我不记得小时候见过父亲下棋。但晚年的父亲赋闲回到老家,和人对弈是他十分喜爱的娱乐活动。阴雨绵绵的日子里,不能下地干活,村里喜欢下棋的后生们有时会来家里找父亲下棋。天气好的时候,父亲也会和村里其他喜欢下棋的老人们一边喝茶一边下棋,消磨一些时光。

父亲的棋艺一般,在村子里并不是最好的棋手,但父亲下棋却下得专注。每走一步都是认认真真,落子无悔,干净利索,并且下得从容大度。他不在乎输赢,也不介意对方悔棋,只是看重下棋的过程,棋下得清清楚楚,明明白白,下得透亮,下得清明。

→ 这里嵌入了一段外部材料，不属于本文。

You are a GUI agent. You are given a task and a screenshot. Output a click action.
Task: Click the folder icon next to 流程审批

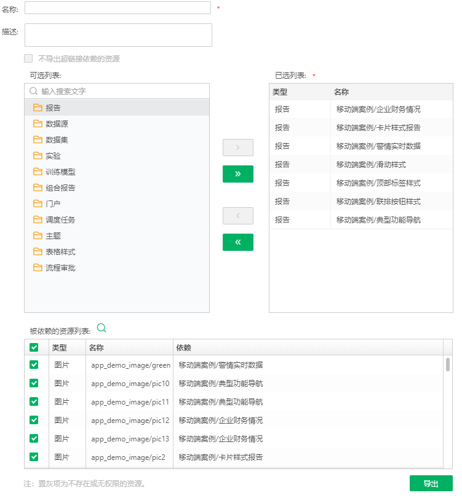38,267
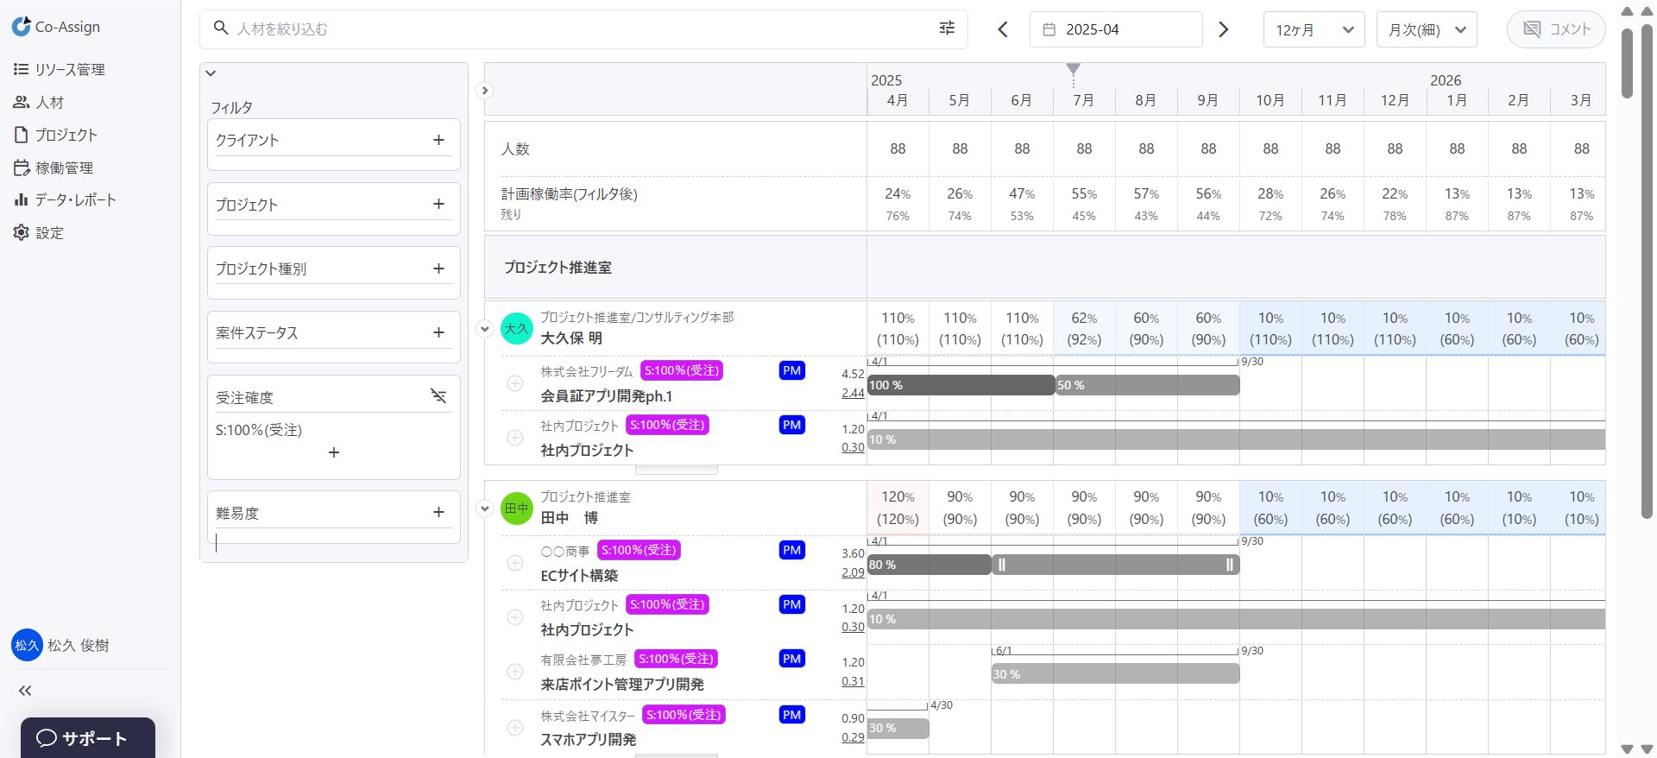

人生如棋,棋如人生。楚河汉界两旁,比拼的是弈者的棋艺和技巧,更是人品和胸襟。人生的大棋盘上,何尝不是如此。

我的老家在一个小镇子旁边的村子里。去年我回老家探望母亲,有一天去镇子上赶集,碰到胡叔。胡叔是父亲的朋友,当年他们一起搭档,在老家附近的另外一个村子里共事多年。父亲在世时,逢集的日子,胡叔到镇子上赶集,常来我家做客。多年不见,年迈的胡叔坐在轮椅上,拉着我的手不放。我们俩在街道旁的树荫下,他坐着,我站着,天长地短地聊了很长时间。胡叔说起许多当年他和父亲在一起共事时的事情,有些是我知道的,有些是我不知道的。父亲年轻时,家里很穷。为了活命,父亲到了能独立干活的年纪,就去一个离老家七八里路叫核桃湾的山村给一户人家当长工。上世纪五十年代初土地改革时,父亲分到了几亩山地,从此就落户在了那个山上,没能回到老家来。胡叔说土改时他和土改工作组去核桃湾给村民们开会,会议结束后看到蹲在地上的父亲站不起来,脸色蜡黄。一问才知道父亲断了粮,已经三天三夜没有吃任何东西了。他赶紧找一户人家要了一大团酸菜,看着父亲吃下去。父亲吃完歇了一会儿,才慢慢有力气站了起来。胡叔说,一团酸菜救活了父亲一条命。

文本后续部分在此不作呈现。